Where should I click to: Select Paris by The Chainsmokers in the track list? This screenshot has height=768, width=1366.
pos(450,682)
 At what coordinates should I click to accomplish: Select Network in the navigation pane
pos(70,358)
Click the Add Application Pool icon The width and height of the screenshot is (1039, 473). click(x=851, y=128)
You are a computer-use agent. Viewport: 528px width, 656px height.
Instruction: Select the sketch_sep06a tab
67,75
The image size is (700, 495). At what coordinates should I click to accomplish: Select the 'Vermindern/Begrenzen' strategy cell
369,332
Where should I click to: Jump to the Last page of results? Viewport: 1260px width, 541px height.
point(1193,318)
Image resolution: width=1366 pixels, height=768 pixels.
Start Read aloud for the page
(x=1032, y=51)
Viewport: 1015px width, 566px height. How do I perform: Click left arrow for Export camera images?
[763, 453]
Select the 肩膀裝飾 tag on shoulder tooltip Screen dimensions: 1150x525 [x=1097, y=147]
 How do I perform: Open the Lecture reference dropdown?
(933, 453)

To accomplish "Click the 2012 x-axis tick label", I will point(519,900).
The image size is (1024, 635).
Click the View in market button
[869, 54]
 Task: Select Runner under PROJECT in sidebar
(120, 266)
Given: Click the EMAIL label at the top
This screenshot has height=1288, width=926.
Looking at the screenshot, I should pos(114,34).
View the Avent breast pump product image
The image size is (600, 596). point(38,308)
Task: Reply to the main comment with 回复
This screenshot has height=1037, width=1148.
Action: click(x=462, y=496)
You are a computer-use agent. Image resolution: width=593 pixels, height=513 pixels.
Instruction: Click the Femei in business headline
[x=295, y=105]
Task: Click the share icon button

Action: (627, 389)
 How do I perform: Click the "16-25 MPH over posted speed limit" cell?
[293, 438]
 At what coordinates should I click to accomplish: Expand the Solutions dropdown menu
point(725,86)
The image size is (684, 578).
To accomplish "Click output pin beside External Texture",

***

▸ **TASK GOAL**:
Could you restate the listing above word for word?

▸ **SOLUTION BELOW**:
Where should I click to: Select Paris by The Chainsmokers in the track list? This screenshot has height=768, width=1366.
pos(450,682)
 At what coordinates should I click to accomplish: Select Network in the navigation pane
pos(70,358)
Click the Add Application Pool icon The width and height of the screenshot is (1039, 473). click(x=851, y=128)
You are a computer-use agent. Viewport: 528px width, 656px height.
Instruction: Select the sketch_sep06a tab
67,75
The image size is (700, 495). At what coordinates should I click to accomplish: Select the 'Vermindern/Begrenzen' strategy cell
369,332
Where should I click to: Jump to the Last page of results? Viewport: 1260px width, 541px height.
point(1193,318)
Image resolution: width=1366 pixels, height=768 pixels.
Start Read aloud for the page
(x=1032, y=51)
Viewport: 1015px width, 566px height. How do I perform: Click left arrow for Export camera images?
[763, 453]
Select the 肩膀裝飾 tag on shoulder tooltip Screen dimensions: 1150x525 [x=1097, y=147]
 How do I perform: Open the Lecture reference dropdown?
(933, 453)

To accomplish "Click the 2012 x-axis tick label", I will point(519,900).
The image size is (1024, 635).
Click the View in market button
[869, 54]
 Task: Select Runner under PROJECT in sidebar
(120, 266)
Given: Click the EMAIL label at the top
This screenshot has height=1288, width=926.
Looking at the screenshot, I should pos(114,34).
View the Avent breast pump product image
The image size is (600, 596). point(38,308)
Task: Reply to the main comment with 回复
This screenshot has height=1037, width=1148.
Action: click(x=462, y=496)
You are a computer-use agent. Image resolution: width=593 pixels, height=513 pixels.
Instruction: Click the Femei in business headline
[x=295, y=105]
Task: Click the share icon button

Action: (627, 389)
 How do I perform: Click the "16-25 MPH over posted speed limit" cell?
[293, 438]
 At what coordinates should I click to accomplish: Expand the Solutions dropdown menu
point(725,86)
The image size is (684, 578).
To accomplish "Click output pin beside External Texture",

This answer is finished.